SEITENAUSZUG:
---

Von der Idee zur Umsetzung – Interview mit Hans Hagemeister

2. Oktober 2024

Mit der Ausstellung „Rein ins Gemälde! Eine Zeitreise für Kinder“ zeigt das Deutsche Historische Museum erstmals eine inklusiv gestaltete Ausstellung für Kinder im Grundschulalter. Ausgehend von dem Monatsbild „Januar – Februar – März“, das zu dem berühmten Jahreszeiten-Zyklus der sogenannten „Augsburger Monatsbilder“ aus dem 16. Jahrhundert und zu den bedeutendsten Kunstwerken der Sammlungen des DHM gehört, entfalten sich die Lebenswelten vor 500 Jahren wie eine begehbare 3D-Kulisse. Auf dem Gemälde abgebildete Menschen treten in den Ausstellungsraum und werden zu historischen Erzählfiguren, die zum gemeinsamen Erforschen und Erleben einladen.

Mit dieser Interviewreihe möchten wir die Personen und Teams vorstellen, die mit ihren Ideen und ihrer Expertise die Ausstellung erst möglich gemacht haben. In diesem Beitrag spricht Ausstellungsgestalter Hans Hagemeister über das Gestaltungskonzept und die anschließende Umsetzung.

---

DATENTEIL:
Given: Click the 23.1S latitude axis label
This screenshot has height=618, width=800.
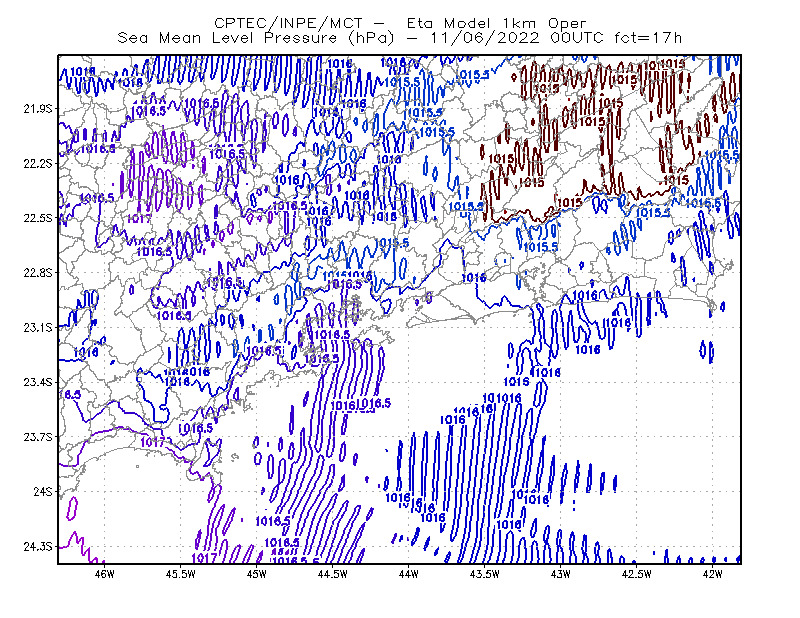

---

AUFGABENSTELLUNG:
1. Aus welchem Jahrhundert stammen laut dem Seitenauszug über die Kinderausstellung des Deutschen Historischen Museums die „Augsburger Monatsbilder“?
2. Setzen Sie den Seitenauszug über die Kinderausstellung des Deutschen Historischen Museums fort, und zwar im Anschluss an seinen letzten Satz.

ERGEBNISSE JE AUFGABE:
1. Die „Augsburger Monatsbilder“ stammen aus dem 16. Jahrhundert.

2.
„Im Themenbereich „Spiele“ zitieren wir das Karomuster eines Schachbrettes aus dem Gemälde, das sich am Boden und in der Gestaltung der Ausstellungselemente widerspiegelt. Auf diese Weise erweitern wir das Gemälde in den Raum hinein.“
Hans Hagemeister, Ausstellungsgestalter im DHM

Was galt es bei der Gestaltung der Kinderausstellung zu beachten? Wie unterscheidet sich eine solche Ausstellung von bisherigen Ausstellungen im DHM?

Die Ausstellung soll vor allem für Kinder ansprechend und einladend sein und ihnen einen leichten Zugang zu den behandelten Themen bieten. Deshalb gibt es neben einigen Originalobjekten viele Mitmach-Stationen, an denen sich die Besucherinnen und Besucher auf sinnliche und spielerische Art mit geschichtlichen Fragen und den Bezügen zu heute auseinandersetzen können. Dazu gehören beispielsweise Puzzle, Würfel-, Geschicklichkeits- und Zuordnungsspiele.
Da viele Kinder noch nicht lesen können, oder ihnen das Lesen noch schwerfällt, sollten die Mitmach-Stationen möglichst selbsterklärend gestaltet werden, um auch ohne Lektüre der Wandtexte zu funktionieren.

Farbkonzept für die Ausstellung „Rein ins Gemälde! Eine Zeitreise für Kinder“ orientierend an den Farben des Gemäldes „Augsburger Monatsbild Januar-Februar-März“, Foto: © DHM

Welchem Grundprinzip folgen Sie mit Ihrem Gestaltungskonzept? Was ist die gestalterische Leitidee?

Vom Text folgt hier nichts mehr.